• **TASK BRIEF**
In the passage about Longitude 131° below, copy the words from "Set among red" to "World Heritage-listed landscape." without any changes.

Set among red sand dunes and overlooking Uluru-Kata Tjuta National Park in Australia’s spiritual and geographic heart, every aspect of Longitude 131° reflects and pays respect to the sensitive cultural and environmental values of the dual World Heritage-listed landscape.

The lodge’s construction – approved under the Commonwealth Environment Protection and Biodiversity Conservation Act – involved extensive consultations with the traditional Anangu owners, the Central Land Council and Aboriginal Areas Protection Authority. Cultural maps were consulted to confirm no sacred sites were com-promised, and 12 square kilometres of land were designated a conservation reserve for the local population of mulgara, a small carnivorous marsupial, as well as other native animals.

A broad-ranging Environmental Management Plan governs all strategies relating to the conservation of the desert ecosystem, including protection for both native flora and fauna.

“We wanted to place a strong emphasis on the First Australians’ significance to our national culture. We strived to showcase Central Australia’s Indigenous heritage – particularly from an artistic perspective.” - Baillie Lodges Co-founder, Hayley Baillie.

• **DATA**
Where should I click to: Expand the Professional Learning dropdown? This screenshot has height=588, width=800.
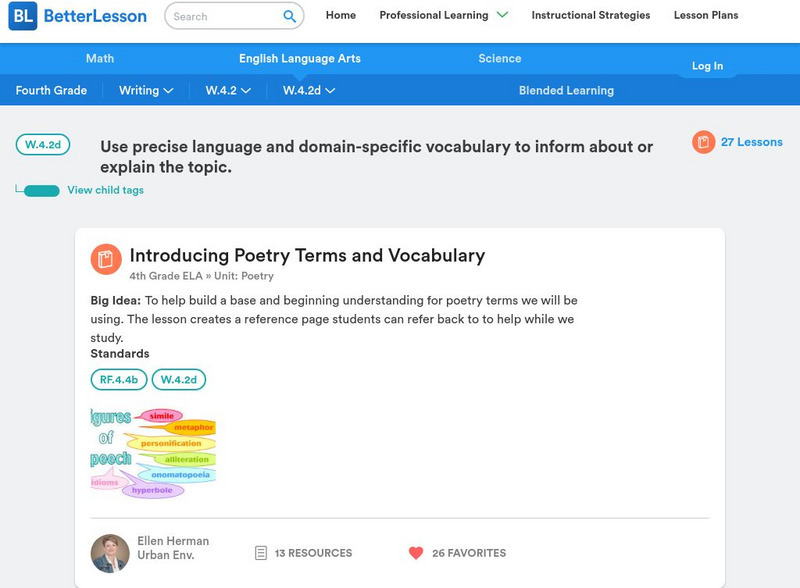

• **WORKED ANSWER**
Set among red sand dunes and overlooking Uluru-Kata Tjuta National Park in Australia’s spiritual and geographic heart, every aspect of Longitude 131° reflects and pays respect to the sensitive cultural and environmental values of the dual World Heritage-listed landscape.